Deepak Srinath on 7, June, 2011
[Editorial Notes: This article published under series called “Bring Your Own Insights”, where we bring selected guests (invite-only) to share their insights with Pluggd.in audience on a regular basis.
We have always believed that our readers bring a lot of insights, so why not enable a direct channel for them to share their insights/experience with the audience? These guests will come from different industries and will share their insights on a very frequent basis. Here is presenting an insightful article written by Deepak Srinath, who is cofounder of Viedea Capital Advisors.]
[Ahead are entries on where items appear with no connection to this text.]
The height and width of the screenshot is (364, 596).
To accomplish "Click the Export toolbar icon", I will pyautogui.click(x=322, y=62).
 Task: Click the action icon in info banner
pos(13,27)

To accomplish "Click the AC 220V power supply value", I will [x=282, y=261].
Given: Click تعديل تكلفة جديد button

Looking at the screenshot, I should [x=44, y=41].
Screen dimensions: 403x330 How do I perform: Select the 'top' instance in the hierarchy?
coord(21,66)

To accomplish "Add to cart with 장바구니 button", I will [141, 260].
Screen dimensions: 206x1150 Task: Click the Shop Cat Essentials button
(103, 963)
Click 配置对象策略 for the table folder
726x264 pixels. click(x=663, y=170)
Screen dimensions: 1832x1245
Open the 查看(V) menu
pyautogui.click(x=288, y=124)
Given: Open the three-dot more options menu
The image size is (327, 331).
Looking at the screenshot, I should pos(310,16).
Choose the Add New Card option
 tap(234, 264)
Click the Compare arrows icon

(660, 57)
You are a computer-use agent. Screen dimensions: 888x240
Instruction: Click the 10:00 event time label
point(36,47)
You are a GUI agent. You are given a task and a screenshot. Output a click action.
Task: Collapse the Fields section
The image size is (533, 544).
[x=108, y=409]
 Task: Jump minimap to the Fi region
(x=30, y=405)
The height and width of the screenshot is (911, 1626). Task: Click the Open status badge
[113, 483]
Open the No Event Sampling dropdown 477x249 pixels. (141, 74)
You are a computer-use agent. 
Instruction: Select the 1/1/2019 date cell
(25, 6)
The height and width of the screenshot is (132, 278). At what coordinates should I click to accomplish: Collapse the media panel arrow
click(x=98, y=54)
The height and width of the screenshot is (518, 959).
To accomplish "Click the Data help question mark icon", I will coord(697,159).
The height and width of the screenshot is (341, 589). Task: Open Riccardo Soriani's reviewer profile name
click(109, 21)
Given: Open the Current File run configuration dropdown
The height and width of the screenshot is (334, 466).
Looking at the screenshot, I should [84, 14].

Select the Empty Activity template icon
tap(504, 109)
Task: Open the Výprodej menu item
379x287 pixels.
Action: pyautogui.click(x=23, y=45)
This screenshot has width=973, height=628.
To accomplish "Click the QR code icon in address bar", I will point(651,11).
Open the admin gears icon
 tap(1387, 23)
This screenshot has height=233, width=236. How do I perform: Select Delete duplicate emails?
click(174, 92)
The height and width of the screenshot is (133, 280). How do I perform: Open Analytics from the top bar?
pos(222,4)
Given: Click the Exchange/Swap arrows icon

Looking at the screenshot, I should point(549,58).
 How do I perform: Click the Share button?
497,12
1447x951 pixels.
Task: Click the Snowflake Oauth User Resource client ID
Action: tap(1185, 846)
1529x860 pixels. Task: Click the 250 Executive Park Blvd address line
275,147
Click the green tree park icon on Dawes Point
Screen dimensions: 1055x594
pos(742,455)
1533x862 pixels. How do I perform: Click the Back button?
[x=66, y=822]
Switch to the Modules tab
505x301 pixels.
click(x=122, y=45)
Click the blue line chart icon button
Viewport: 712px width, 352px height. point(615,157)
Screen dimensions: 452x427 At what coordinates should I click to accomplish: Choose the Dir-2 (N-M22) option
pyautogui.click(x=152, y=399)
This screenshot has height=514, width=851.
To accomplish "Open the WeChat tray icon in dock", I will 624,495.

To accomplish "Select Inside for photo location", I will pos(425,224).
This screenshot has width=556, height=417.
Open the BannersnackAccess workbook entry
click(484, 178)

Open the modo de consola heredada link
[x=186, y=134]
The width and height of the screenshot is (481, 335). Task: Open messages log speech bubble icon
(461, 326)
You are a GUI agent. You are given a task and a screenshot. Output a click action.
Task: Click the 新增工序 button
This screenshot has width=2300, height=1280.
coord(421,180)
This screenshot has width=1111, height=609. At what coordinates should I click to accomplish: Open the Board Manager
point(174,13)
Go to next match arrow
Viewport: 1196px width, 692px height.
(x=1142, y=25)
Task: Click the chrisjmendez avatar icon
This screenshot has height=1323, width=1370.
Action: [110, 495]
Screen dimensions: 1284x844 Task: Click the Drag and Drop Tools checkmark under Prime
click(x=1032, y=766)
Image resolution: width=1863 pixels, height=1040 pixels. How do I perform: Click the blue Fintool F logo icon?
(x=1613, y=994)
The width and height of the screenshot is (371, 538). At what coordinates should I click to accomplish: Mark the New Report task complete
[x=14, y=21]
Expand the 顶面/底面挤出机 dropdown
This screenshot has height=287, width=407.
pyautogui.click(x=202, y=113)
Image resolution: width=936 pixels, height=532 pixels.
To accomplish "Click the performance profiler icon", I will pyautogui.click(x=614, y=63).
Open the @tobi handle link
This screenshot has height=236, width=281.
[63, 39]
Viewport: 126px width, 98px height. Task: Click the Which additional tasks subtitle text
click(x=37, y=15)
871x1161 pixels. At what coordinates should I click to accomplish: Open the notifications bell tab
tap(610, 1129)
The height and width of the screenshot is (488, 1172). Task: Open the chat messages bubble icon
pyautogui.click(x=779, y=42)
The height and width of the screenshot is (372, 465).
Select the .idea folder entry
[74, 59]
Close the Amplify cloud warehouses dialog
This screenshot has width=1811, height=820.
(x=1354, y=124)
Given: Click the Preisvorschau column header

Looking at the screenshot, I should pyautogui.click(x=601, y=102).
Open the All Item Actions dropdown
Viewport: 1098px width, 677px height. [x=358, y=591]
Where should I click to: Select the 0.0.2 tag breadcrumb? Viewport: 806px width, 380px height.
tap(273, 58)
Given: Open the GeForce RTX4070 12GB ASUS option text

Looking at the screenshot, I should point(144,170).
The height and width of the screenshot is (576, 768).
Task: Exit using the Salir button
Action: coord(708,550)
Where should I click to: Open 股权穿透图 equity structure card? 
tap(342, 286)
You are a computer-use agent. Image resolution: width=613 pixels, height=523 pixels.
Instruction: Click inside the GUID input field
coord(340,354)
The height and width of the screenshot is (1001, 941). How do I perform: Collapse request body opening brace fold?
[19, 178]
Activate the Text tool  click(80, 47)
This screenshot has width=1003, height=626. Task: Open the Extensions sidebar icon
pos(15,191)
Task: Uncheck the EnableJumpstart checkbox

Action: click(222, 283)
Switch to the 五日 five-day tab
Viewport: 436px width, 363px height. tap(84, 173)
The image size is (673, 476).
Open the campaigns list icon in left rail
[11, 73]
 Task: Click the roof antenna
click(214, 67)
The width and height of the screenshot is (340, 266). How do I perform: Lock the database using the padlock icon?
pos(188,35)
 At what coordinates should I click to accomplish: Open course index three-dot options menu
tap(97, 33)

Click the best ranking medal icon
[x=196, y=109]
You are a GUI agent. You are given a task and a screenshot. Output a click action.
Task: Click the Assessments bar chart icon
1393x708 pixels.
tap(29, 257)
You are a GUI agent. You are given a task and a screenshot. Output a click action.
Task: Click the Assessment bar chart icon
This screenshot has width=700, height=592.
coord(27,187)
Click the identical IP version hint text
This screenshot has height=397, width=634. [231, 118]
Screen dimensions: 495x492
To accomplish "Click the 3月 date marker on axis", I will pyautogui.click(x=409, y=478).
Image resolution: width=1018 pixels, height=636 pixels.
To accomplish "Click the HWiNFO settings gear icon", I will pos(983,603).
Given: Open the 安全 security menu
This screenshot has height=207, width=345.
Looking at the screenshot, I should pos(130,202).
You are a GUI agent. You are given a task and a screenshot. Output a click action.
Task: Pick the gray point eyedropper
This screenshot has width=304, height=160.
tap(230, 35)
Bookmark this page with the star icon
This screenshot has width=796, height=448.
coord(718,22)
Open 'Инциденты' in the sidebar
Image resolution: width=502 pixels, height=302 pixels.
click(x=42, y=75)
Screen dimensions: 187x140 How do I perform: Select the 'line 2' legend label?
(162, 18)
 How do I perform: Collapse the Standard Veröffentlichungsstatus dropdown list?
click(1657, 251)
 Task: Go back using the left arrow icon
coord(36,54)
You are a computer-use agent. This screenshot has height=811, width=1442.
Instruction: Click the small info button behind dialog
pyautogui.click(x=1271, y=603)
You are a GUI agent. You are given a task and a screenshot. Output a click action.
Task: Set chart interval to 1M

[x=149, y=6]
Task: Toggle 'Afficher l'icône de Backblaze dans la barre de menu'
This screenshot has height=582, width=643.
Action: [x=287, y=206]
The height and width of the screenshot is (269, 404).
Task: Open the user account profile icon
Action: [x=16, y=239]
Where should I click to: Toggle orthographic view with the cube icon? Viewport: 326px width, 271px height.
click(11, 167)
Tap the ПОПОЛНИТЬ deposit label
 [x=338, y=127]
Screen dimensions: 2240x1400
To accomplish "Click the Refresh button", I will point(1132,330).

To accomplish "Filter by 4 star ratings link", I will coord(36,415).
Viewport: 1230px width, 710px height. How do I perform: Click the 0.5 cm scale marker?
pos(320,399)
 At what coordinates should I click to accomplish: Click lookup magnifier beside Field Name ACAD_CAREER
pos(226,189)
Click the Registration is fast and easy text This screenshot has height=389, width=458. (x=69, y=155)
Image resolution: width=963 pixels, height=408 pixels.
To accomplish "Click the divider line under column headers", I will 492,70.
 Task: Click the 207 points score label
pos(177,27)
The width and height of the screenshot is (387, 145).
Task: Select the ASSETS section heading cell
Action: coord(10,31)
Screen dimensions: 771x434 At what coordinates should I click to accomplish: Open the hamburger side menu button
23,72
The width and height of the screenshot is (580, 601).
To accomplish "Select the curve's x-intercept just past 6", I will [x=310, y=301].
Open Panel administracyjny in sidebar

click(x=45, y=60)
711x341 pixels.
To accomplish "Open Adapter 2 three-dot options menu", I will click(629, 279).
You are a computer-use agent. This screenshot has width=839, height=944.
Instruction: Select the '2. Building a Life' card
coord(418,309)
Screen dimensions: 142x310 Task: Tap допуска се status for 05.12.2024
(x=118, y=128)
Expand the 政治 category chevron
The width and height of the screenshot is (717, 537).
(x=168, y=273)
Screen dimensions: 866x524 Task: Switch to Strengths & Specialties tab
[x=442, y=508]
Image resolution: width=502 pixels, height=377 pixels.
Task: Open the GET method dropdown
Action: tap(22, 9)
Recently, I was talking to a partner in a top VC fund about why the fund had passed a particular investment opportunity. The startup we were discussing had created a lot of buzz, revenues were growing faster than their competitors and the founding team was aggressive and impressive. The partner replied that the fund had decided not to invest because they were not comfortable with the ‘moral compass’ of the founders. Investors often find themselves in a dilemma about the ‘moral compass’ of founders, i.e, the innate sense of ethical right or wrong on the basis of which an individual makes business decisions.
As an I-banker I’ve encountered plenty of entrepreneurs with dodgy moral compasses. The misdemeanors range from showing inflated sales numbers to shortchanging customers intentionally. There are times when I’ve even had serious doubts about an entrepreneur’s intention of using VC money for the right purpose. With some entrepreneurs its just a gut feel that something is amiss even if you can’t put a finger on it.
Conversely, I’ve been in situations that have exposed the moral compass of funds. A couple of years ago, we were in the process of raising funds for an internet firm. A VC showed great interest in our client and we shared all the data on the business with them. A couple of weeks later, we found out that the VC had issued a term sheet to a close competitor of our client. One can argue that this situation is normal- A VC will evaluate all the players in a space and make a decision on whom to invest in. This is perfectly fine and part of the VC game. However, a few days later when our client happened to meet the CEO of the firm the VC had decided invest in, he was shocked to discover that his competitor seemed to know everything about his numbers and growth strategy. Clearly, the data we had shared with the VC had found its way to the firm’s competitor.
In an industry that is more often than not on thin ice when it comes to ethics, why is it so important to possess the right moral compass? I think its not just about taking a moral high ground; it actually makes solid business sense to do so. The world of Entrepreneurship and Venture capital is a relatively close-knit and well informed group, especially with social media and blogs disseminating stories instantly. The best entrepreneurs will never want to raise money from an investor with a dodgy track record. Similarly, an entrepreneur who cuts corners will get caught out sooner rather than later and will never be able to raise a follow on round or attract the best talent, leave alone build a scalable and sustainable business.
I hope the anti corruption fervor in Indian society spills over to the entrepreneurial and investing world too. What do you think?